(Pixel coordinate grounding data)
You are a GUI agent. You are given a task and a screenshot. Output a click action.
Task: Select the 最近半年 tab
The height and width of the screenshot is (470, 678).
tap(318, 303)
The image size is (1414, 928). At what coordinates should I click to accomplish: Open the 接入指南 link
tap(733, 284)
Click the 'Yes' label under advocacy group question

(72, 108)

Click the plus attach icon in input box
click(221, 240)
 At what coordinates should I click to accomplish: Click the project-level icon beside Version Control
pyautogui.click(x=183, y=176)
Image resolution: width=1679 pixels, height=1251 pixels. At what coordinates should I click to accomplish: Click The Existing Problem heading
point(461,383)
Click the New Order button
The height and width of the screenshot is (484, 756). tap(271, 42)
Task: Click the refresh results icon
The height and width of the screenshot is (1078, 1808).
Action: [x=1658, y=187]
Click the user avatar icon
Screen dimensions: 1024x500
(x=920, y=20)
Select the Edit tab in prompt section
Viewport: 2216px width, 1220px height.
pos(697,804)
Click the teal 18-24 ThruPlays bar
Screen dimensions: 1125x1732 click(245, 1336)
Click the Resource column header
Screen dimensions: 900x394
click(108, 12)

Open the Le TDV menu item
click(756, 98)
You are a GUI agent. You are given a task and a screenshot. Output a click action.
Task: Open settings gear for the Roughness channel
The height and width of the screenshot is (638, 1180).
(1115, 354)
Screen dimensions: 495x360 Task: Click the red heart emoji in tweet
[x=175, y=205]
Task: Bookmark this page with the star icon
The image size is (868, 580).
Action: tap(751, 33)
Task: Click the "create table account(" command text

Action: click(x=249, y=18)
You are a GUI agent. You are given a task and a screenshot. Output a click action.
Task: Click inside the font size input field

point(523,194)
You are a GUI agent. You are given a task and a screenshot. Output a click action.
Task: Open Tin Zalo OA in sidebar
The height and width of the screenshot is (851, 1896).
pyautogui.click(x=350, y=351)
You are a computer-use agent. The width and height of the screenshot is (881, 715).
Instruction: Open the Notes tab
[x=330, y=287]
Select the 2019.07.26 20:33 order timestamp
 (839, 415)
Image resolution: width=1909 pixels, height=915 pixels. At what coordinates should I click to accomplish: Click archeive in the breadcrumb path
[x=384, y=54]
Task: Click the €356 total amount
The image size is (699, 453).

• [Exercise]: Transcribe the entries above, every line exactly as it reads.

• [Solution to this task]:
You are a GUI agent. You are given a task and a screenshot. Output a click action.
Task: Select the 最近半年 tab
The height and width of the screenshot is (470, 678).
tap(318, 303)
The image size is (1414, 928). At what coordinates should I click to accomplish: Open the 接入指南 link
tap(733, 284)
Click the 'Yes' label under advocacy group question

(72, 108)

Click the plus attach icon in input box
click(221, 240)
 At what coordinates should I click to accomplish: Click the project-level icon beside Version Control
pyautogui.click(x=183, y=176)
Image resolution: width=1679 pixels, height=1251 pixels. At what coordinates should I click to accomplish: Click The Existing Problem heading
point(461,383)
Click the New Order button
The height and width of the screenshot is (484, 756). tap(271, 42)
Task: Click the refresh results icon
The height and width of the screenshot is (1078, 1808).
Action: [x=1658, y=187]
Click the user avatar icon
Screen dimensions: 1024x500
(x=920, y=20)
Select the Edit tab in prompt section
Viewport: 2216px width, 1220px height.
pos(697,804)
Click the teal 18-24 ThruPlays bar
Screen dimensions: 1125x1732 click(245, 1336)
Click the Resource column header
Screen dimensions: 900x394
click(108, 12)

Open the Le TDV menu item
click(756, 98)
You are a GUI agent. You are given a task and a screenshot. Output a click action.
Task: Open settings gear for the Roughness channel
The height and width of the screenshot is (638, 1180).
(1115, 354)
Screen dimensions: 495x360 Task: Click the red heart emoji in tweet
[x=175, y=205]
Task: Bookmark this page with the star icon
The image size is (868, 580).
Action: tap(751, 33)
Task: Click the "create table account(" command text

Action: click(x=249, y=18)
You are a GUI agent. You are given a task and a screenshot. Output a click action.
Task: Click inside the font size input field

point(523,194)
You are a GUI agent. You are given a task and a screenshot. Output a click action.
Task: Open Tin Zalo OA in sidebar
The height and width of the screenshot is (851, 1896).
pyautogui.click(x=350, y=351)
You are a computer-use agent. The width and height of the screenshot is (881, 715).
Instruction: Open the Notes tab
[x=330, y=287]
Select the 2019.07.26 20:33 order timestamp
 (839, 415)
Image resolution: width=1909 pixels, height=915 pixels. At what coordinates should I click to accomplish: Click archeive in the breadcrumb path
[x=384, y=54]
Task: Click the €356 total amount
The image size is (699, 453).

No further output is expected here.